Beirut, Lebanon, June 1, 2011
—IFC, a member of the World Bank Group, closes its fiscal year in June having once again successfully used its Global Trade Finance Program to help Lebanon-based firms do business in international markets.
Since the program’s inception in Lebanon in 2006, IFC has provided trade finance guarantees worth almost $580 million to financial institutions in the country to help their client businesses access global import and export markets, guarantees that help drive trade and create jobs.
“IFC works with our partner banks in Lebanon to help the country’s businesses grow and prosper,” said Thomas Jacobs, IFC’s Lebanon Country Officer. “Over the coming year, we will be looking for opportunities to expand the program, which is good news for the country’s economic growth.”
IFC uses its Global Trade Finance Program to help foreign firms and financial institutions feel confident doing business with Lebanon-based companies. IFC provides partial or full guarantees against underlying trade instruments and covers the payment risk of participating issuing banks. This allows issuing banks to expand their trade finance transactions within an extensive network of countries, and allows banks to enhance their trade finance coverage.
To date, Banque Libano-Francaise has been Lebanon’s largest user of IFC’s Global Trade Finance Program. IFC’s other GTFP partner banks in Lebanon are Bank of Beirut, BLC Bank, Fransabank, and HBL Lebanon.
In late May, Bank of Beirut and BLC Bank attended IFC’s annual GTFP Partner Banks Meeting in Istanbul and received awards for their impressive efforts over the past year. Bank of Beirut took home the prize for “Best Issuing Bank in Middle East and North Africa for Regional Trade,” while BLC Bank was named “Best GTFP Network Bank in Middle East and North Africa” for establishing the largest number of new correspondents in the region because of IFC GTFP support.

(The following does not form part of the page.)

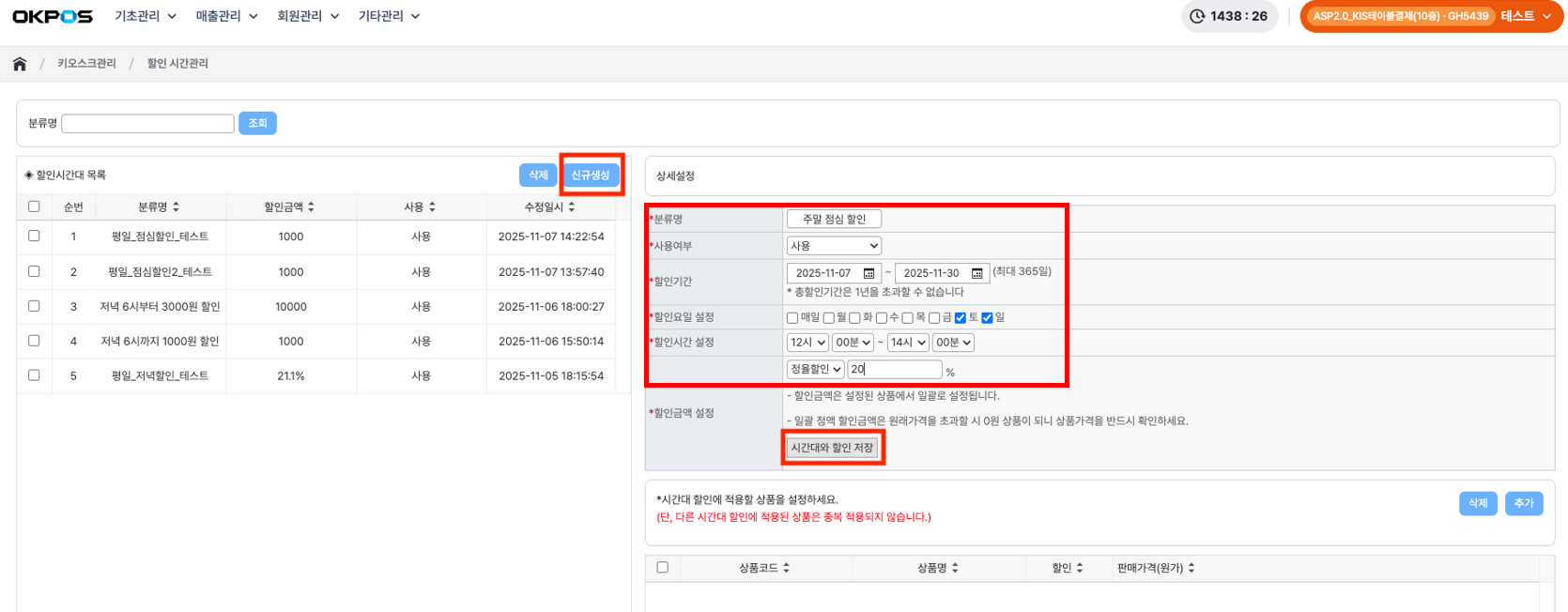Check the 매일 day checkbox
The width and height of the screenshot is (1568, 612).
[792, 318]
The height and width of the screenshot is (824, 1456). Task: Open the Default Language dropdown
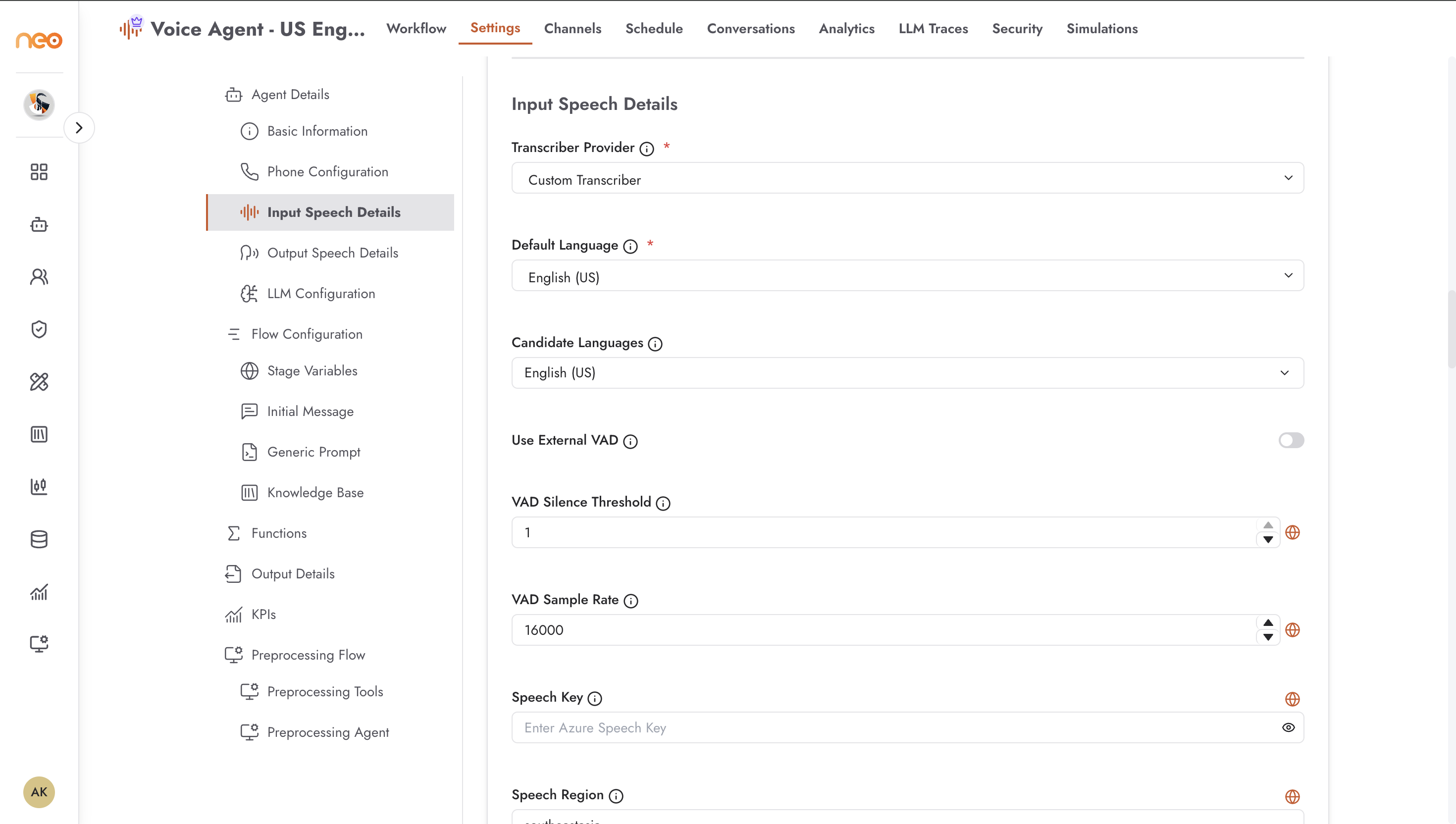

Additionally, June 1 marks the start of the Exporta conference in Beirut, the first Levant Region Trade and Investment Conference. BLC Bank will present alongside IFC on the role of multilateral partnerships in increasing trade finance availability, just one of the important regional trade topics up for discussion at the event.
In response to recent events in the Middle East and North Africa, IFC is rolling out a robust campaign to promote the private sector in the region. Included in its response plan is a commitment to scale up access to finance—into which the Global Trade Finance Program fits—as well as establish a fund to promote regional integration investments, a financing facility to address the region’s infrastructure gap, and an education for employment initiative to help match learning opportunities to the region’s job market needs.
About IFC
IFC, a member of the World Bank Group, is the largest global development institution focused on the private sector in developing countries. We create opportunity for people to escape poverty and improve their lives. We do so by providing financing to help businesses employ more people and supply essential services, by mobilizing capital from others, and by delivering advisory services to ensure sustainable development. In a time of global economic uncertainty, our new investments climbed to a record $18 billion in fiscal 2010. For more information, visit
www.ifc.org
.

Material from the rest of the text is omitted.